# Moving Eye Portrait



## Pumpkinprincess (Aug 8, 2007)

I love it! I might use this on some of my chromadepth images. I think that would work out great! Thx!


----------



## Brodiethedog (Aug 27, 2010)

cool thats so funny it has that mona lisa effect


----------



## meissen (Sep 22, 2010)

Excellent idea! I'm definitely going to have to try to do something like this at my house for Halloween.


----------



## Blumpkin (Aug 5, 2009)

Do you think this effect would work on a large scale?


----------



## phil121 (Oct 25, 2009)

Wow, great idea

Thanks

Phil


----------



## MASK4ME (Aug 12, 2010)

Thanks for posting this.I will definitely be giving it a try.


----------



## SavageEye (Aug 30, 2010)

Has anyone tried this trick inside a carved pumpkin? Might be kind of cool for those of us who do not have an inside haunt...


----------



## Calvin (Sep 9, 2010)

This is cool! awesome effect at little to no cost for most people!


----------



## Saruman of Many Colours (Sep 8, 2010)

SavageEye said:


> Has anyone tried this trick inside a carved pumpkin? Might be kind of cool for those of us who do not have an inside haunt...
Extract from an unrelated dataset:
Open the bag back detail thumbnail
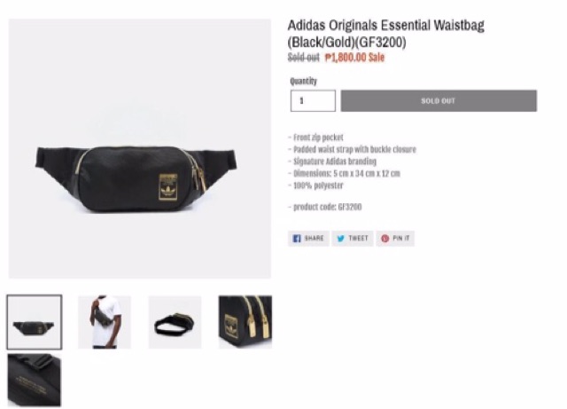The height and width of the screenshot is (409, 567). 35,380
An intriguing idea. I may have to try that.


----------



## Herman Secret (Oct 1, 2007)

Haven't tried it yet, but I'm thinking that this might work on a skull or head. As it is just inverting the eye you will still be able to use a pupil to make the eyes realistic.

I have made a second portrait using a more realistic portrait and eyes with pupils and the effect of the portrait is creepy !


----------



## RCIAG (Jul 19, 2010)

Blumpkin said:


> Do you think this effect would work on a large scale?


Yes & somewhere here there's a link to someone that did it with a window.

Here ya go!

Ridiculously simple, yet very effective.

Here's the link to the thread here. 

Here are Terra's eyes, a link from a link.


----------



## Crunch (Oct 23, 2008)

Honestly, I don get how the eyes follow.. v_v


----------



## SavageEye (Aug 30, 2010)

Crunch said:


> Honestly, I don get how the eyes follow.. v_v


Have you ever been to Disneyland's Haunted Mansion and seen the Busts that seem to follow your every move? This is the same effect, however it is only the eyes and not the entire bust that is following you.


----------



## Crunch (Oct 23, 2008)

SavageEye said:


> Have you ever been to Disneyland's Haunted Mansion and seen the Busts that seem to follow your every move? This is the same effect, however it is only the eyes and not the entire bust that is following you.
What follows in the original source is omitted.